KVTC vLLM attention backend. Key classes:
-
KVTCLayerState— per-layer state holding:- PCA calibration data (eigenvectors, eigenvalues, means per head group)
- Quantized KV store: integer indices + quantization params (scales, zero_points, bit_widths)
- Ring buffer for accumulating tokens before quantizing
- Sink buffer (first N tokens in FP16)
- Bit allocation (precomputed per head group from calibration)
-
PatchedCacheUpdate— intercepts vLLM'sdo_kv_cache_update:- During prefill: capture K/V, apply RoPE inverse on keys, PCA transform, quantize, store indices
- Sinks (first 4 tokens) stored in FP16, never quantized
- Normal paged cache write still happens (needed for prefill attention)
-
PatchedForward— intercepts vLLM's attention forward:- During prefill: use normal flash attention (paged cache exists)
- During decode: reconstruct K/V from quantized store, compute attention
- Reconstruction: dequantize indices → PCA inverse → reapply RoPE → standard attention
-
free_kv_cache(model)— after prefill completes:- Replace paged KV cache tensors with 1-byte dummies per layer
- Call torch.cuda.empty_cache()
- Set mode to "active" (use KVTC for decode)
-
hook_model(model, calibration_data)— entry point:- Walk model layers, find attention modules
- Create KVTCLayerState per layer
- Monkey-patch do_kv_cache_update and forward
- Return handle for free_kv_cache
Fused Triton decode attention kernel for KVTC:
Unlike TurboQuant which computes scores from packed indices + codebook lookup, KVTC needs to:
- Dequantize PCA indices → PCA coordinates (uniform dequant, vectorized)
- PCA inverse transform: multiply by eigenvectors^T (matrix multiply)
- Reapply RoPE (element-wise sin/cos)
- Compute attention score: dot product with query
Fused kernel: for each KV token in a block:
- Load quantized indices (variable width, but precomputed per component)
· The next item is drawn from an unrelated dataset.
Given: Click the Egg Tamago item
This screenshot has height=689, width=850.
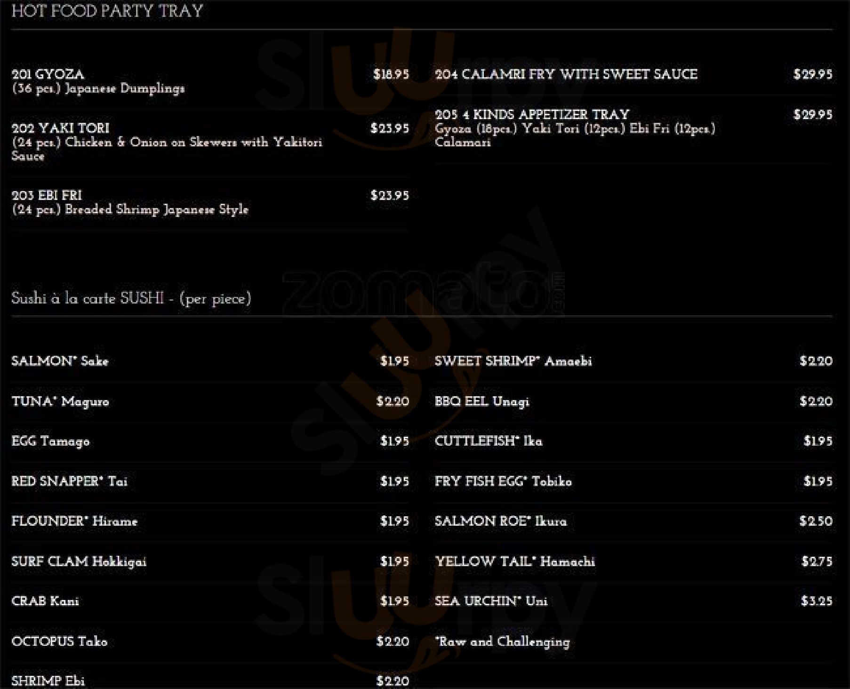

- Dequantize: (idx - zero_point) * scale (element-wise)
- PCA inverse: multiply by eigenvectors^T row (loaded into shared memory)
- RoPE: apply sin/cos rotation (for keys only)
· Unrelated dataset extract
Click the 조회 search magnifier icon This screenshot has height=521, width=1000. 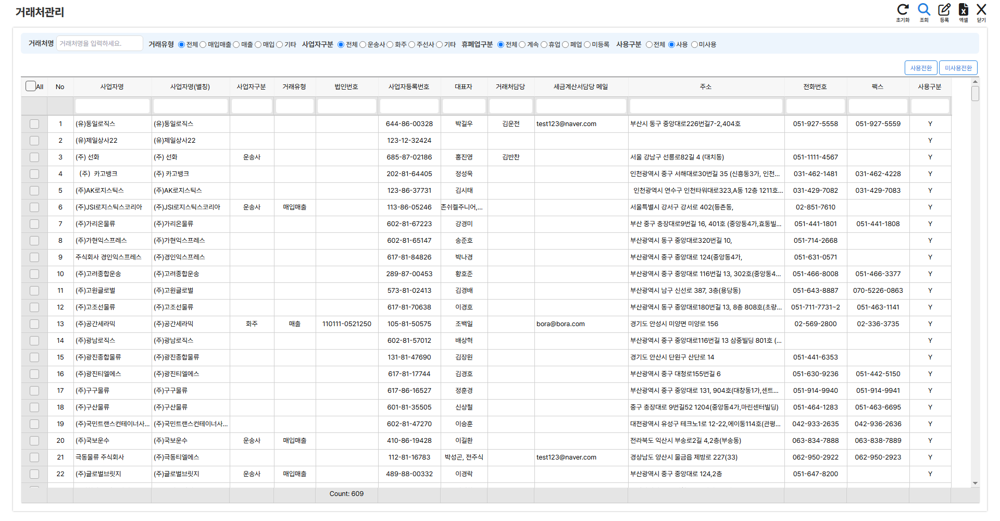click(924, 9)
- Dot with query → attention score
- Online softmax accumulation (flash-attention style)
Value reconstruction is simpler (no RoPE), same dequant + PCA inverse.
Calibration utilities that work with vLLM models:
- Hook into a running vLLM model during warmup
- Collect KV cache samples from initial requests
- Compute PCA bases and save to disk
- Load calibration data at startup
A/B benchmark (like 0xSero's proof.py):
- Run vLLM baseline in one process, measure VRAM + output
- Run vLLM + KVTC in another process, measure VRAM + output
- Compare: same output? How much VRAM freed? Context capacity?
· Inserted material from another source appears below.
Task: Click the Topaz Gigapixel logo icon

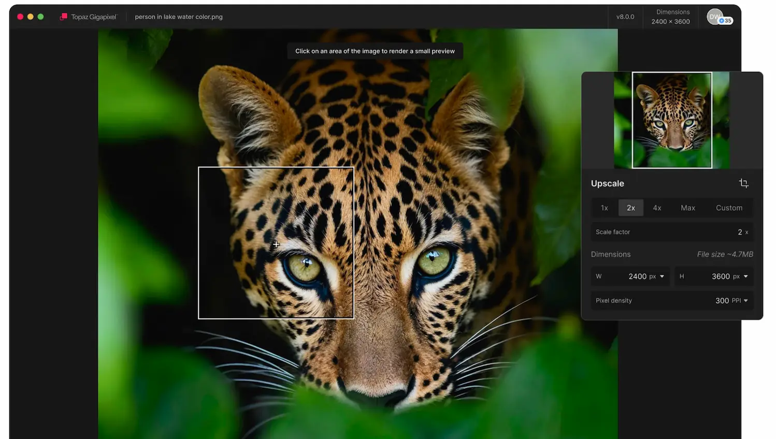Action: coord(64,17)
- PCA is data-dependent — needs calibration pass (TurboQuant uses random rotation, no calibration)
- Variable bit widths per component — DP allocates 0-16 bits optimally (TurboQuant uses fixed 3-bit keys, 2-bit values)
- No codebook — KVTC uses uniform quantization, not Lloyd-Max codebook
- RoPE handling — must undo before PCA on keys, reapply after reconstruction
- Higher quality — 0.998 cosine vs TurboQuant's ~0.95 at similar compression
- Must work with vLLM 0.17.0+ (same version 0xSero used)
- Triton kernels required for decode performance
- Calibration data loaded from disk at startup (computed offline)
- Must support GQA (grouped query attention) — most modern models use this
- Sink tokens (first 4) and recent tokens (sliding window) kept in FP16
src/gpu_ops.py— greedy_bit_allocation, batch_quantize, batch_dequantize, vectorized_quant_paramssrc/pca.py— pca_transform, pca_inverse, apply_rope, apply_rope_inverse, PCACalibratorsrc/pipeline_fast.py— KVTCCompressorFast (reference for the full pipeline)src/common.py— CalibrationData, PCAEntry dataclasses
- vLLM serves requests with KVTC enabled (no crashes)
- VRAM freed after prefill (measurable with nvidia-smi)
- Output quality matches baseline (cosine > 0.99 on logits)
- Decode latency within 2× of baseline flash attention
- Works with at least one model (Qwen 2.5-3B or Mistral-7B)
Use Qwen/Qwen2.5-3B-Instruct — small enough to fit on any GPU, proven to work with our KVTC pipeline (0.999 cosine).